Underwater Homeowners MUST READ THIS!
March 8th, 2010I ran across this article in the local paper this weekend. Please take a look at it here. It is all about underwater homes.
I ran across this article in the local paper this weekend. Please take a look at it here. It is all about underwater homes.
In an effort to end the foreclosure crisis, the Obama administration has been trying to keep defaulting owners in their homes. Now it will take a new approach: paying some of them to leave.
This latest program, which will allow owners to sell for less than they owe and will give them a little cash to speed them on their way, is one of the administration’s most aggressive attempts to grapple with a problem that has defied solutions.
More than five million households are behind on their mortgages and risk foreclosure. The government’s $75 billion mortgage modification plan has helped only a small slice of them. Consumer advocates, economists and even some banking industry representatives say much more needs to be done.
For the administration, there is also the concern that millions of foreclosures could delay or even reverse the economy’s tentative recovery — the last thing it wants in an election year.
Taking effect on April 5, the program could encourage hundreds of thousands of delinquent borrowers who have not been rescued by the loan modification program to shed their houses through a process known as a short sale, in which property is sold for less than the balance of the mortgage. Lenders will be compelled to accept that arrangement, forgiving the difference between the market price of the property and what they are owed.
“We want to streamline and standardize the short sale process to make it much easier on the borrower and much easier on the lender,” said Seth Wheeler, a Treasury senior adviser.
The problem is highlighted by a routine case in Phoenix. Chris Paul, a real estate agent, has a house he is trying to sell on behalf of its owner, who owes $150,000. Mr. Paul has an offer for $48,000, but the bank holding the mortgage says it wants at least $90,000. The frustrated owner is now contemplating foreclosure.
To bring the various parties to the table — the homeowner, the lender that services the loan, the investor that owns the loan, the bank that owns the second mortgage on the property — the government intends to spread its cash around.

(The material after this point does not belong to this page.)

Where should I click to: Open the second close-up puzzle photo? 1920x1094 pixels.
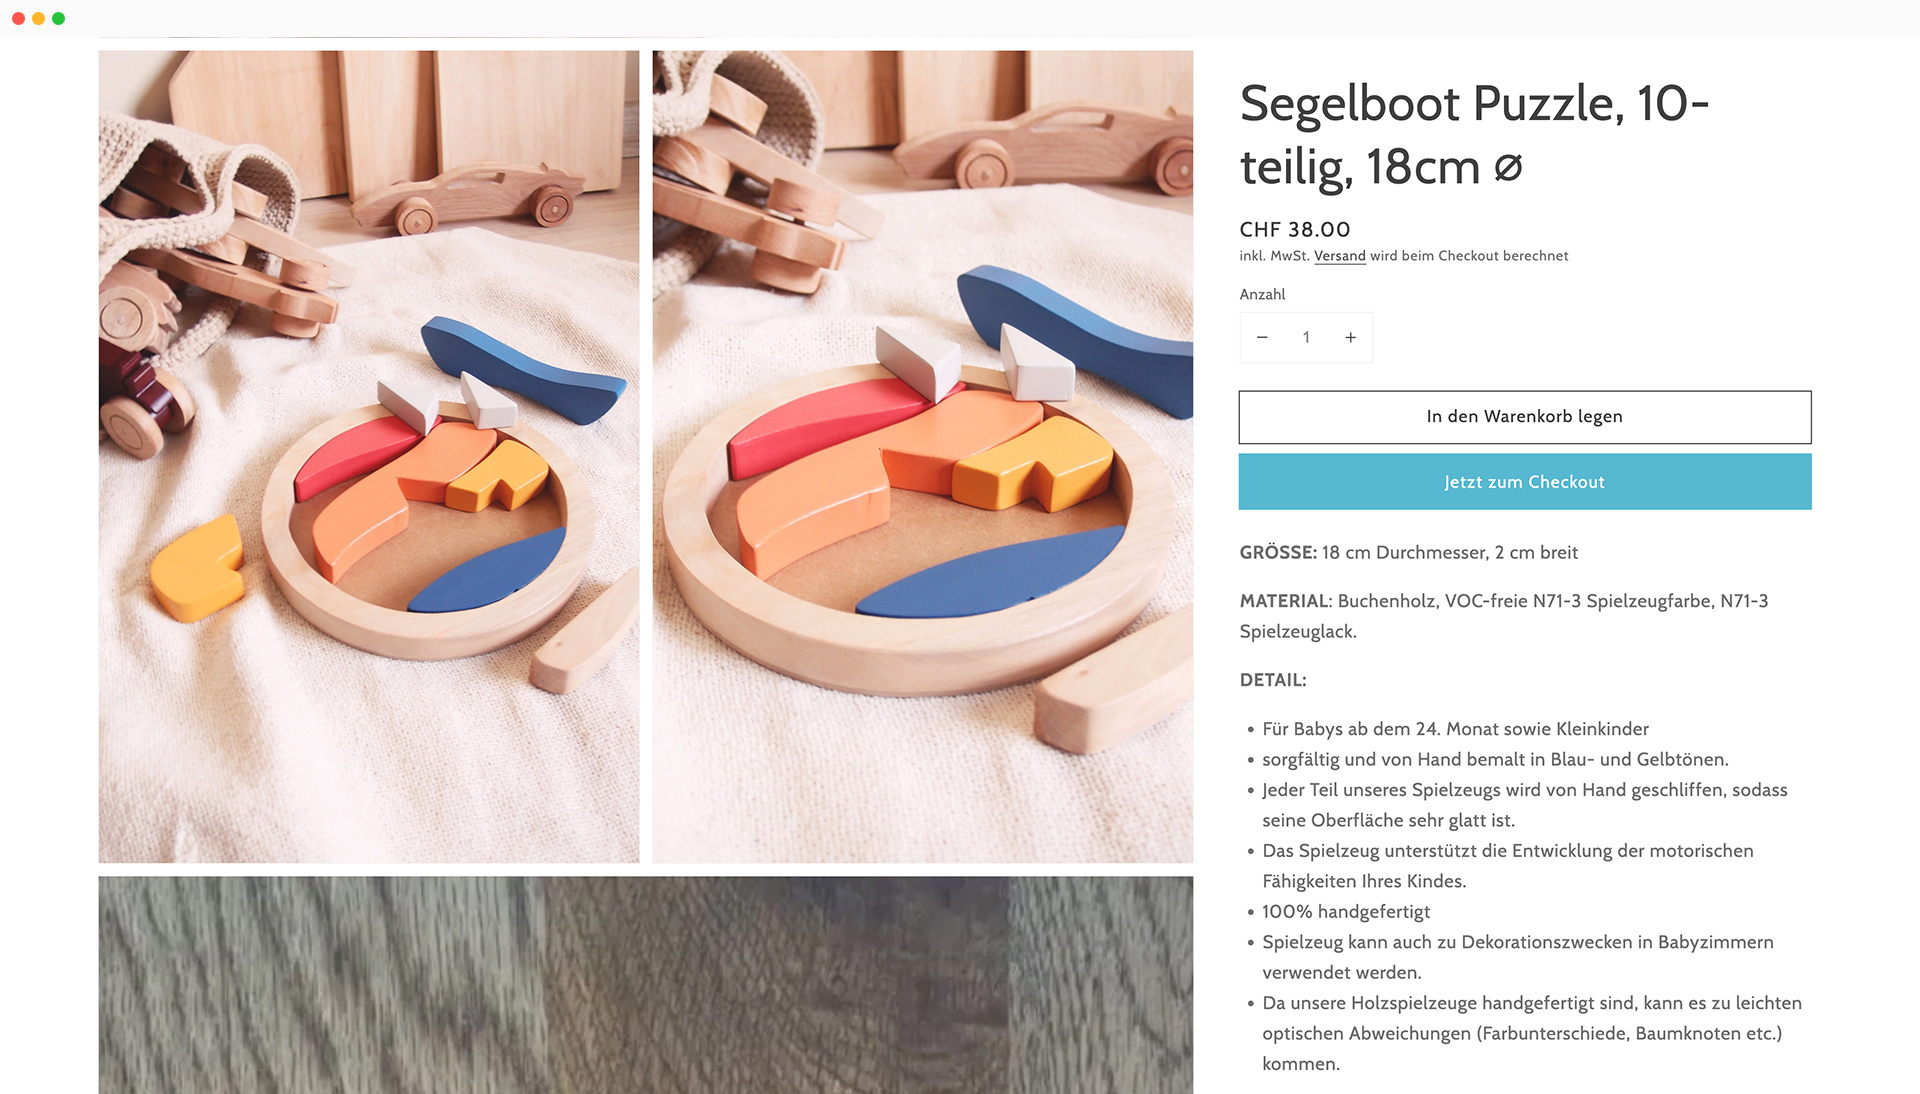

Under the new program, the servicing bank, as with all modifications, will get $1,000. Another $1,000 can go toward a second loan, if there is one. And for the first time the government would give money to the distressed homeowners themselves. They will get $1,500 in “relocation assistance.”
Should the incentives prove successful, the short sales program could have multiple benefits. For the investment pools that own many home loans, there is the prospect of getting more money with a sale than with a foreclosure.
For the borrowers, there is the likelihood of suffering less damage to credit ratings. And as part of the transaction, they will get the lender’s assurance that they will not later be sued for an unpaid mortgage balance.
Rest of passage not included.